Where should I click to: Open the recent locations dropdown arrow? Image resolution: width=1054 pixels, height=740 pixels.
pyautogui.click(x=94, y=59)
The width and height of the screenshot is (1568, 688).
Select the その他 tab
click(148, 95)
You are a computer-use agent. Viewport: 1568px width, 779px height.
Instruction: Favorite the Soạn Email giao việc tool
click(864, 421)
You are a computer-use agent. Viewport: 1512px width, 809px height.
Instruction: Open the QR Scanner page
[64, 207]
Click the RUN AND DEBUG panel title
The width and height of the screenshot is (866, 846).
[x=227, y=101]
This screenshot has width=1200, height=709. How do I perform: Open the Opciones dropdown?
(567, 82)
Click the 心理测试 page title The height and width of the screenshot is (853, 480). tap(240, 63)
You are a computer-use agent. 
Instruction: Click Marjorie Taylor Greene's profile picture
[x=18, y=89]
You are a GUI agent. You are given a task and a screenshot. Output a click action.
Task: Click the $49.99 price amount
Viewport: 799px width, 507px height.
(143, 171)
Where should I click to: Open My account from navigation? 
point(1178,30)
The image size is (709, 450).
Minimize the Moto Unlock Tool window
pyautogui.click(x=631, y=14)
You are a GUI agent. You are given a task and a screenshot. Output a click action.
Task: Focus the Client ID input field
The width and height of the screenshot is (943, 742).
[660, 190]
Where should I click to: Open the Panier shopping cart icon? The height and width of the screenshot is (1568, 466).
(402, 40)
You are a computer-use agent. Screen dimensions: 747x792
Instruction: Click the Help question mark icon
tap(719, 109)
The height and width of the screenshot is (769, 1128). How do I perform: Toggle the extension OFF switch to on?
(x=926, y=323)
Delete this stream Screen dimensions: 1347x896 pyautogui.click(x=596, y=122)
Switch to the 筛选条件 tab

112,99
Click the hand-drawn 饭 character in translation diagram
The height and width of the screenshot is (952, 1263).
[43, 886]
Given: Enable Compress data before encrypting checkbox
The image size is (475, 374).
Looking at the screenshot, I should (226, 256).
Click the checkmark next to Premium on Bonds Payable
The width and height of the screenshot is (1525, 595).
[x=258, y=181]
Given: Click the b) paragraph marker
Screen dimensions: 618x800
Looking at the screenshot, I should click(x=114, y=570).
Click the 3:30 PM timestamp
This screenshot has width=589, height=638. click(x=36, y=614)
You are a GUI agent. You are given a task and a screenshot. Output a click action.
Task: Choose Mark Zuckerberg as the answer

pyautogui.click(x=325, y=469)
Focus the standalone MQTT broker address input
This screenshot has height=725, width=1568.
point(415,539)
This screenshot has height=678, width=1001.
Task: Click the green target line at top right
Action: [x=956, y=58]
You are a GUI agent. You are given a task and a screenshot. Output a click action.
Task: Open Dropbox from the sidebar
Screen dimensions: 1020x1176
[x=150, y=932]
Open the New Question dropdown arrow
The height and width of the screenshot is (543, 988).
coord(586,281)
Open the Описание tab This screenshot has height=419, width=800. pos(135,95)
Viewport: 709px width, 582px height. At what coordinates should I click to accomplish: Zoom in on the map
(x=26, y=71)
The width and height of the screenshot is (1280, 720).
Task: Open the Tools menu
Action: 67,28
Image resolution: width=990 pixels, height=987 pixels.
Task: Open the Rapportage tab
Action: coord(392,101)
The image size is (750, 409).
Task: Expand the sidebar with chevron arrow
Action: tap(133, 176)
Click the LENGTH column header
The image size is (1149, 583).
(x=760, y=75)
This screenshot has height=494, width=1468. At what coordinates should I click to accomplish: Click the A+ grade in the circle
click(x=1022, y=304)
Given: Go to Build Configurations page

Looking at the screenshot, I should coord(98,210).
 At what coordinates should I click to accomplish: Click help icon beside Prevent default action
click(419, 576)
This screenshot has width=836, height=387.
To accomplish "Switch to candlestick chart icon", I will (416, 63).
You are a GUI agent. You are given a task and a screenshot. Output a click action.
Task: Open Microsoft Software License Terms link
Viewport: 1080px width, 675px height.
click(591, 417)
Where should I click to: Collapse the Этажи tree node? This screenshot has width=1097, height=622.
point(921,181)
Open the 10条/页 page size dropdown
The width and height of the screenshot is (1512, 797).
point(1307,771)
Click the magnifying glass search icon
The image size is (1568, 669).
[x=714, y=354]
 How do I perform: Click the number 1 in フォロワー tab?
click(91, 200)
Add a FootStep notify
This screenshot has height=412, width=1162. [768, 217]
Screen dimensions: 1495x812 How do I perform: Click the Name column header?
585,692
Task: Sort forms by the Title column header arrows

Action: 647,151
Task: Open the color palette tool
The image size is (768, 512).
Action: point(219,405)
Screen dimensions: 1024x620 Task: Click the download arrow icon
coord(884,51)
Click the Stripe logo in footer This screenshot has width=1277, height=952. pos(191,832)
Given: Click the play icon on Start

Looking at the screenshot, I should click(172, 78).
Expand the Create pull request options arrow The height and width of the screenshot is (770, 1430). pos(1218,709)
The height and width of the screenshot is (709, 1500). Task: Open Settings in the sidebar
-----
* **WRITTEN PROBLEM**: Reproduce all of the data above line for line, without altering a single character.

* **ANSWER BELOW**:
Where should I click to: Open the recent locations dropdown arrow? Image resolution: width=1054 pixels, height=740 pixels.
pyautogui.click(x=94, y=59)
The width and height of the screenshot is (1568, 688).
Select the その他 tab
click(148, 95)
You are a computer-use agent. Viewport: 1568px width, 779px height.
Instruction: Favorite the Soạn Email giao việc tool
click(864, 421)
You are a computer-use agent. Viewport: 1512px width, 809px height.
Instruction: Open the QR Scanner page
[64, 207]
Click the RUN AND DEBUG panel title
The width and height of the screenshot is (866, 846).
[x=227, y=101]
This screenshot has width=1200, height=709. How do I perform: Open the Opciones dropdown?
(567, 82)
Click the 心理测试 page title The height and width of the screenshot is (853, 480). tap(240, 63)
You are a computer-use agent. 
Instruction: Click Marjorie Taylor Greene's profile picture
[x=18, y=89]
You are a GUI agent. You are given a task and a screenshot. Output a click action.
Task: Click the $49.99 price amount
Viewport: 799px width, 507px height.
(143, 171)
Where should I click to: Open My account from navigation? 
point(1178,30)
The image size is (709, 450).
Minimize the Moto Unlock Tool window
pyautogui.click(x=631, y=14)
You are a GUI agent. You are given a task and a screenshot. Output a click action.
Task: Focus the Client ID input field
The width and height of the screenshot is (943, 742).
[660, 190]
Where should I click to: Open the Panier shopping cart icon? The height and width of the screenshot is (1568, 466).
(402, 40)
You are a computer-use agent. Screen dimensions: 747x792
Instruction: Click the Help question mark icon
tap(719, 109)
The height and width of the screenshot is (769, 1128). How do I perform: Toggle the extension OFF switch to on?
(x=926, y=323)
Delete this stream Screen dimensions: 1347x896 pyautogui.click(x=596, y=122)
Switch to the 筛选条件 tab

112,99
Click the hand-drawn 饭 character in translation diagram
The height and width of the screenshot is (952, 1263).
[43, 886]
Given: Enable Compress data before encrypting checkbox
The image size is (475, 374).
Looking at the screenshot, I should (226, 256).
Click the checkmark next to Premium on Bonds Payable
The width and height of the screenshot is (1525, 595).
[x=258, y=181]
Given: Click the b) paragraph marker
Screen dimensions: 618x800
Looking at the screenshot, I should click(x=114, y=570).
Click the 3:30 PM timestamp
This screenshot has width=589, height=638. click(x=36, y=614)
You are a GUI agent. You are given a task and a screenshot. Output a click action.
Task: Choose Mark Zuckerberg as the answer

pyautogui.click(x=325, y=469)
Focus the standalone MQTT broker address input
This screenshot has height=725, width=1568.
point(415,539)
This screenshot has height=678, width=1001.
Task: Click the green target line at top right
Action: [x=956, y=58]
You are a GUI agent. You are given a task and a screenshot. Output a click action.
Task: Open Dropbox from the sidebar
Screen dimensions: 1020x1176
[x=150, y=932]
Open the New Question dropdown arrow
The height and width of the screenshot is (543, 988).
coord(586,281)
Open the Описание tab This screenshot has height=419, width=800. pos(135,95)
Viewport: 709px width, 582px height. At what coordinates should I click to accomplish: Zoom in on the map
(x=26, y=71)
The width and height of the screenshot is (1280, 720).
Task: Open the Tools menu
Action: 67,28
Image resolution: width=990 pixels, height=987 pixels.
Task: Open the Rapportage tab
Action: coord(392,101)
The image size is (750, 409).
Task: Expand the sidebar with chevron arrow
Action: tap(133, 176)
Click the LENGTH column header
The image size is (1149, 583).
(x=760, y=75)
This screenshot has height=494, width=1468. At what coordinates should I click to accomplish: Click the A+ grade in the circle
click(x=1022, y=304)
Given: Go to Build Configurations page

Looking at the screenshot, I should coord(98,210).
 At what coordinates should I click to accomplish: Click help icon beside Prevent default action
click(419, 576)
This screenshot has width=836, height=387.
To accomplish "Switch to candlestick chart icon", I will (416, 63).
You are a GUI agent. You are given a task and a screenshot. Output a click action.
Task: Open Microsoft Software License Terms link
Viewport: 1080px width, 675px height.
click(591, 417)
Where should I click to: Collapse the Этажи tree node? This screenshot has width=1097, height=622.
point(921,181)
Open the 10条/页 page size dropdown
The width and height of the screenshot is (1512, 797).
point(1307,771)
Click the magnifying glass search icon
The image size is (1568, 669).
[x=714, y=354]
 How do I perform: Click the number 1 in フォロワー tab?
click(91, 200)
Add a FootStep notify
This screenshot has height=412, width=1162. [768, 217]
Screen dimensions: 1495x812 How do I perform: Click the Name column header?
585,692
Task: Sort forms by the Title column header arrows

Action: 647,151
Task: Open the color palette tool
The image size is (768, 512).
Action: point(219,405)
Screen dimensions: 1024x620 Task: Click the download arrow icon
coord(884,51)
Click the Stripe logo in footer This screenshot has width=1277, height=952. pos(191,832)
Given: Click the play icon on Start

Looking at the screenshot, I should click(172, 78).
Expand the Create pull request options arrow The height and width of the screenshot is (770, 1430). pos(1218,709)
The height and width of the screenshot is (709, 1500). Task: Open Settings in the sidebar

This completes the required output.